Weighted Sensory Blankets
One product captured my attention – Lilia’s Attic, a local craft maker, creates what she calls Weighted Sensory Blankets! I’d never heard of such a thing and didn’t know why one might need such an object. After an informative conversation with the maker I found out that these blankets are called in more common parlance, “hugs in a blanket”. According to research, the weighted products provide deep pressure touch which produces serotonin and dopamine, neuro transmitters that positively influence mood as well as appetite, sleep, memory and learning – like a boast for the limbic brain (our emotional feel good centre).
I asked “Who buys these”? She said they prove to be helpful for kids with ADD, ADHD, and Autism spectrum disorders; those suffering from insomnia, restless leg syndrome, PTSD and menopausal insomnia. Apparently, this deep pressure touch stimulates serotonin that with enough of a boost, ups our natural melatonin production, the hormone that helps us achieve a deeper, peaceful, and restful sleep. They are also found useful for those suffering from dementia – and are apparently very popular in senior’s residences where there can be a real dearth of touch – the deep pressure kind or another kind. For more information on the blankets visit: https://www.facebook.com/liliasattic/
The same day on Heyevents I noticed another “surrogate” touch option. I wasn’t aware that my colleague from Somatic Experiencing training, Tracy Montgomery, who is a somatic sex educator, was offering what she calls a “snuggle playshop”. In her description, “At a snuggle playshop, you can learn to ask for what you want, practice saying ‘Yes’ and ‘No’, challenge yourself, have fun, develop greater trust in yourself and others. You never have to do anything you don’t want to. You can meet new people, spoon, cuddle, get or give a foot rub or a scalp scratch, have a snack, share a fun conversation, engage in some warm non-sexual snuggling, or simply hang out in your jammies and chill.”

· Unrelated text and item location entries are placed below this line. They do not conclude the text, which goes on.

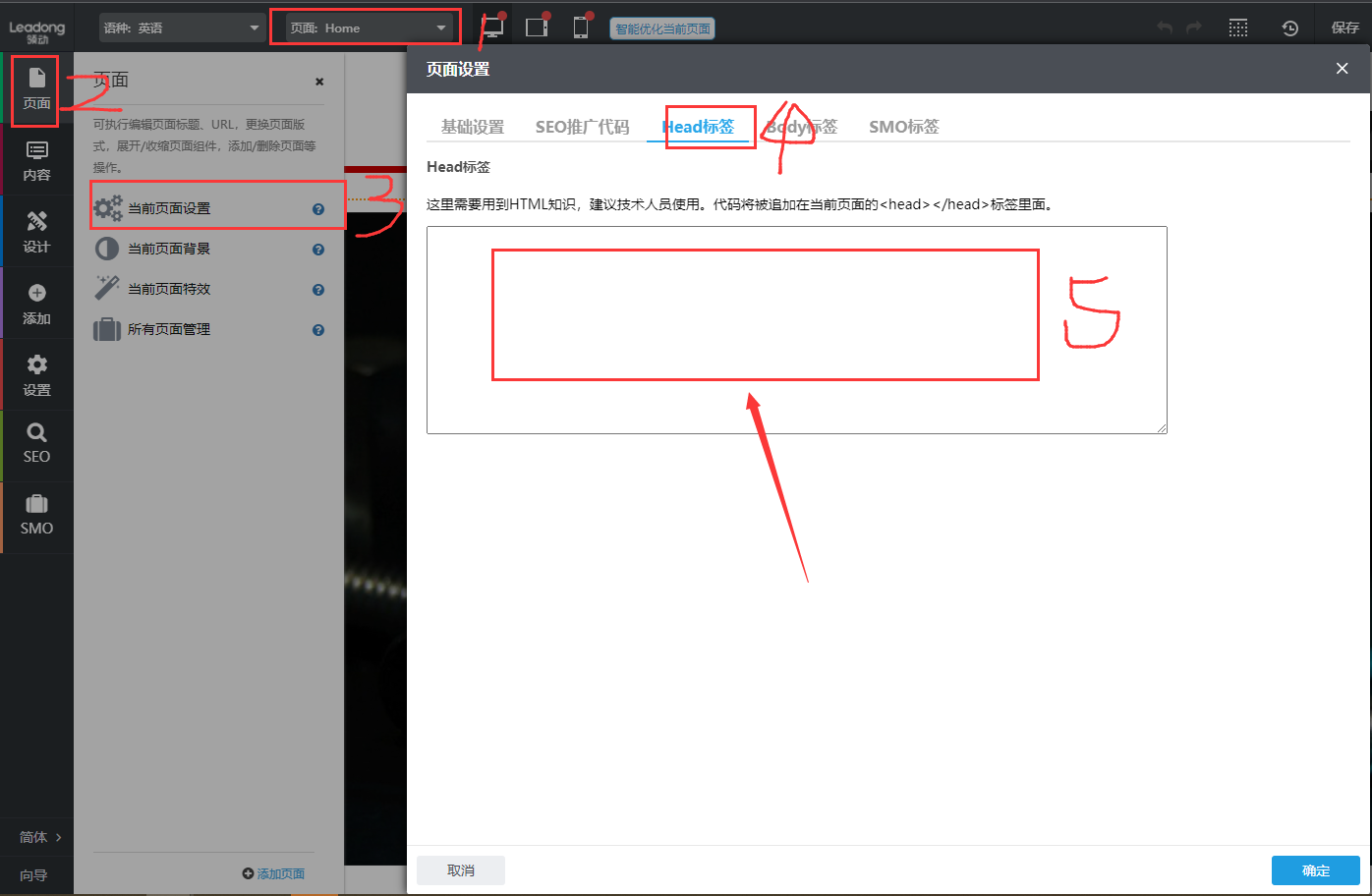The image size is (1372, 896).
Task: Switch to tablet preview mode
Action: tap(537, 27)
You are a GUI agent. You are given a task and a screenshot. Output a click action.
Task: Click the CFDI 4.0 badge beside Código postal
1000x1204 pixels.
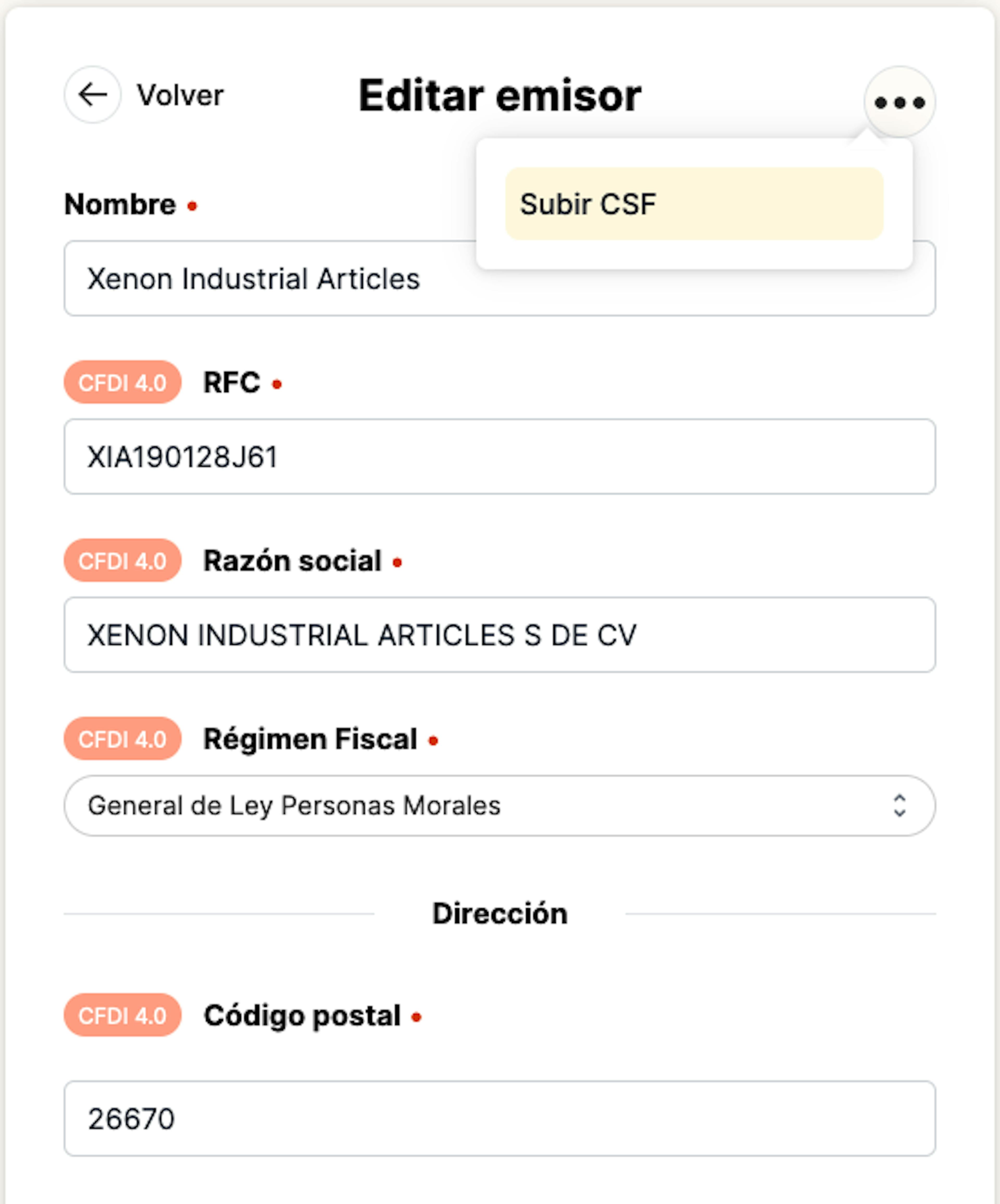click(x=123, y=1015)
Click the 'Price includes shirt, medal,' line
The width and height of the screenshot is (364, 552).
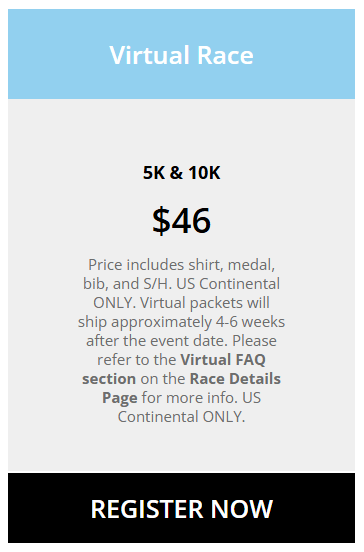tap(181, 265)
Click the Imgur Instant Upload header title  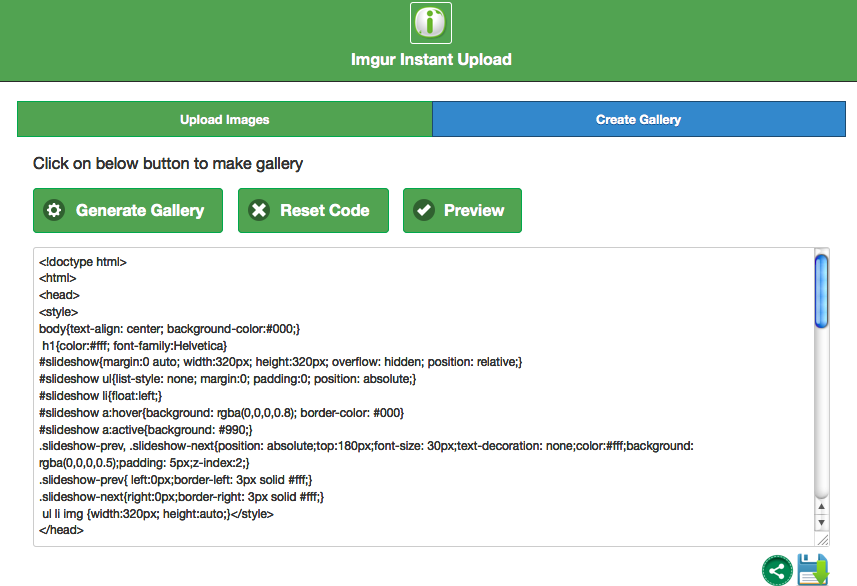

Check it out at https://www.tracymontgomery.ca/tracymontgomeryracymontgomery
Why we need touch
Both these offerings reminded me of the sad reality that we live in a touch-deprived society and now we’re moving on to “invent” ways to take care of our needs for touch. The need is real, as research increasing shows the mental and physical benefits of touch, and what happens when we are deprived of it. Check out the research below:
But what ever happened to good old fashion regular touch. Have we gotten so out of touch (sorry the pun) with the importance of touch, that we’re inventing ways to get touch that are so contrived? I know all the arguments as to why we’ve arrived at this sad juncture, but…
Our senses are a source of great pleasure and a case could be made for touch as the most significant one. So in the spirit of pleasure I invite you to pay attention to your need for touch. What happens when you give or receive touch? Possibly you may even feel like taking some risks to reach out to others to initiate getting your needs meet. Let me know what happens.